- Background
- Objective
- Tools and Packages
- Data Collection & Processing
- Data Visualization
- Results
- Future Work
I read an article which claimed Country songs make the most reference to substances in music. I've personally always thought Hip-Hop would win this by a landslide, and decided to use my resources to conduct my own research!
Analysis of song lyrics from five genres (Pop, Hip-Hop, Country, Rock, R&B) to see which reference substances the most.
I used a combination of Python and R for this project. Python is generally better for API calls/Web scraping, so I chose to take advantage of this functionality. I prefer R for plotting graphs & data exploration, so I switched programs after successfully downloading the lyrics.
R packages:
- tidyverse: Data manipulation & analysis
- tidyjson: Structuring .json data into tidy data frames
- rjson: Conversion of .json objects into R objects.

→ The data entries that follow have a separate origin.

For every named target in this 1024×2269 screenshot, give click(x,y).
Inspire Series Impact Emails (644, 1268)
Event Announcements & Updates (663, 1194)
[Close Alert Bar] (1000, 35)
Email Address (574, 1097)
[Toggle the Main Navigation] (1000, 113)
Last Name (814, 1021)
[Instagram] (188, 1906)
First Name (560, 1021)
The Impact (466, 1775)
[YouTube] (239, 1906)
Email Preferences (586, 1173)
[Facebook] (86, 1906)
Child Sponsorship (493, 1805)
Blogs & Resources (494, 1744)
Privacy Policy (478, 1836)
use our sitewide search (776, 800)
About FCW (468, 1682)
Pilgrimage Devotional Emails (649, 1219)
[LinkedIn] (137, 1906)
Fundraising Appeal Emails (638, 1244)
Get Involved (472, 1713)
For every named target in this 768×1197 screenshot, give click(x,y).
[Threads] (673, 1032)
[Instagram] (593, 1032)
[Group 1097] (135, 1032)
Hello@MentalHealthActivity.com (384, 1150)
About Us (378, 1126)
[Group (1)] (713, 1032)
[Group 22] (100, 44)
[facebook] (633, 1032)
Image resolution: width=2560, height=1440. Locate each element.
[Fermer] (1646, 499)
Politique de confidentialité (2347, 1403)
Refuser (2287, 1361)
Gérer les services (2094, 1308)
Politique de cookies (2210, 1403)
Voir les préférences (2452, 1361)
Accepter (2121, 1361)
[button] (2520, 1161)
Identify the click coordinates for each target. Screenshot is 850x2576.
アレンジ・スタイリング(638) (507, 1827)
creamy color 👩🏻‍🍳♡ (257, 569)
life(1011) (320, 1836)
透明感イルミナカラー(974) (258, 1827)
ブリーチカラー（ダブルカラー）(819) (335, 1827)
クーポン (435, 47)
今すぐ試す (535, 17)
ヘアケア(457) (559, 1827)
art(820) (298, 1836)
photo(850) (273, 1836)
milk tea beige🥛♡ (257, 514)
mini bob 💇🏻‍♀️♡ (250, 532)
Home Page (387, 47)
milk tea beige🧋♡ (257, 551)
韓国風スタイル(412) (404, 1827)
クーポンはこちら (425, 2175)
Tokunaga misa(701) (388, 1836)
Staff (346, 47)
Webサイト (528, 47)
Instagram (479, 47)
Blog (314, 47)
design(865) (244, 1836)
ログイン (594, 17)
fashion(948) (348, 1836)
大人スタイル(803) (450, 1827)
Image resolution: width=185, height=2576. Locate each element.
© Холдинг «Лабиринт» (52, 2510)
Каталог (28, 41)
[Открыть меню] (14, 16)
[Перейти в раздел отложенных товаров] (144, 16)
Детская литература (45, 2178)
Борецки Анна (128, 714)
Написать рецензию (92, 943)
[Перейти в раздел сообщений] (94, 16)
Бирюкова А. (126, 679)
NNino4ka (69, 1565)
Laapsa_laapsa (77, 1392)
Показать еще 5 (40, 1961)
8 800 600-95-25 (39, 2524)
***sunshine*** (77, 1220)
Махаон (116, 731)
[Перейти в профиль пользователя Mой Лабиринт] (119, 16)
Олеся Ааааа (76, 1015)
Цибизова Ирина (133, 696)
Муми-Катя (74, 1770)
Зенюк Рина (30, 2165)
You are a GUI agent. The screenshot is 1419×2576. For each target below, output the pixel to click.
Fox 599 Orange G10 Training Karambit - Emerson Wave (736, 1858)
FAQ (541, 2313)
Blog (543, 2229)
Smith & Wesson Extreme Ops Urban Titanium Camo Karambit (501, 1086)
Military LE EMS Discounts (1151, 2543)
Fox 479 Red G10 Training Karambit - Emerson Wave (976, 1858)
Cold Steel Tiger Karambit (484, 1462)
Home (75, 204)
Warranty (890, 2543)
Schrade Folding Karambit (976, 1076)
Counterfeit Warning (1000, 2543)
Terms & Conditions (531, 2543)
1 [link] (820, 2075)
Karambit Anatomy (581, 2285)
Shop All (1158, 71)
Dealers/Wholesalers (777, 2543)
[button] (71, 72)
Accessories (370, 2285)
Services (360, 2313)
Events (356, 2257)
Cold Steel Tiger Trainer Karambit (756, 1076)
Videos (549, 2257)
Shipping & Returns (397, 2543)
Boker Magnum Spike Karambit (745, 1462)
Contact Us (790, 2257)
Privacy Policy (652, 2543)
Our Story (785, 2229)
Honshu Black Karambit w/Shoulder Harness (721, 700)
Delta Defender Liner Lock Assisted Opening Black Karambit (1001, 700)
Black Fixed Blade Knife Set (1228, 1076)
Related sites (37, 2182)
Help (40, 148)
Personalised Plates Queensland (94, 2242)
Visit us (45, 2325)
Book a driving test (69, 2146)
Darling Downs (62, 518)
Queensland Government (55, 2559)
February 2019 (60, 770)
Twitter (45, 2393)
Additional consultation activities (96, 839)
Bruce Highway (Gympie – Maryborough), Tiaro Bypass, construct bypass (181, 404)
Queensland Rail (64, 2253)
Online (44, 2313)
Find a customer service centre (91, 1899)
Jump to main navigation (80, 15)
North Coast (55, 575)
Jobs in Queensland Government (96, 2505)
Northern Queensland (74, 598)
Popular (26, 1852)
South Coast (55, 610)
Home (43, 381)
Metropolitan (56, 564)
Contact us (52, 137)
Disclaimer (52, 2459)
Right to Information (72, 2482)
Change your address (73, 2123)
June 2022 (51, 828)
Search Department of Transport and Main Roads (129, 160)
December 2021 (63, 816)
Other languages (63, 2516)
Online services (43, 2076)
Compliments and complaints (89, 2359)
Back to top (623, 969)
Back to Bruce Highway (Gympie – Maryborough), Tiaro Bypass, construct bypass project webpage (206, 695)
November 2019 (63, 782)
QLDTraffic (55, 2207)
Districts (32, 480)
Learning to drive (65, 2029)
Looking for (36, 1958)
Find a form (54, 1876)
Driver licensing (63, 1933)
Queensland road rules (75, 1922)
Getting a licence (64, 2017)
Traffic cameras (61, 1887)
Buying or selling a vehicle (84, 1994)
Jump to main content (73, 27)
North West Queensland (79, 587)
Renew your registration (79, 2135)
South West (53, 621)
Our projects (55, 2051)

- tidytext: Editing text data using tidy data principles
- furrr: Future mapping (parallel processing similar to purrr)
- gsubfn: String manipulation
- plyr: Split/Apply/Combine strategies for data
Python modules:
- lyricsgenius: Client for Genius API
- pandas: Data manipulation and analysis
- dask: Parallel processing
- os: Operating system interfaces
- json: Working with json files
Method | Notes |
---|---|
search_artist | 150 * 50 songs downloaded in ~ 20 minutes |
save_lyrics | Downloaded .json files to drive |
dask.compute | Multiprocessing for search_artist |
Data Cleaning
- Change all lyrics to lower case
- Tokenization of words
- Changing plural mentions to singular - ex. "girls" to "girl"
When all the lyrics were downloaded and filtered, Hip Hop was the genre with the most words, with over 20,000 in comparison to other genres:
"Love" and "Yeah" were top words in all genres.
I thought it would be cool to see which genre made reference to love the most, so I did just that. By dividing the number of mentiones of the word "love" by the total words in each song, I was able to get percentage values.
R&B makes the most references to love (duh), with Pop in second place. Hip Hop mentions it the least of all genres.
"swear words" were words in this list found within the lyrics: "fuck", "shit", "bitch", "damn", "cunt", "slut", "whore", "ho", "piss", "bollocks" (for the British artists!), "dick", "cock".
First, I found the most common swear words per genre:
For this category, I expected Hip Hop to be at the top, by a lot (it was). I wasn't too sure what the rest of the rankings would look like for the other genres, and I was a little surprised by the results:
43% of rap music is swear words! R&B is in second place, with a shocking 36% difference.
I didn't bother looking through the most common swear words to figure out who would reference them the most - safe to say Hip Hop wins this round.
I grouped "Substances" into 7 categories: Marijuana (weed), Alcohol, Heroin, Meth, Pills, Cocaine, Ecstasy (including LSD, shrooms, molly). Hip Hop was in first place in terms of substance mentions, but I was shocked to see what was in second place:
Country music! I expected Pop/R&B to be in second, but apparently that isn't the case. Of all substances, Alcohol was the most commonly referenced, with Marijuana in 2nd place.
I decided to compare references to these two substances between groups:
Country music references alcohol the most! By quite a lot in comparison to the other genres as well. Hip Hop is in second place with this one.
Hip Hop references marijuana the most, far more than other genres!
To capture mentions of violence, I gathered words related to aggression (as much as I could think of, present in the code) and filtered each genre for mentions. Hip Hop was once again first in this category, with Pop narrowly beating out Rock for second place.
Lastly, I thought it would be cool to add a sentiment score to see how the genres stacked up against each other. I expected Hip-Hop to be far in the negatives due to the quantity of violence/substance/swear words present.
As you can see, that is the case! In fact, all genres are in the negatives, with the exception of R&B music, which is in the low positives (makes sense because they're talking about love so much).
I decided to do the same thing, but by artist to see if any were far more negative than others
- Eminem
- 2Pac
- Lil Wayne
- DMX
- JAY-Z
- Whitney Houston
- Mary J. Blige
- Celine Dion
- Stevie Wonder
- Janet Jackson
A larger collection of lyrics to analyze would be a major benefit as this would allow analysis of the same metrics accross more genres/languages, allowing for more accurate findings.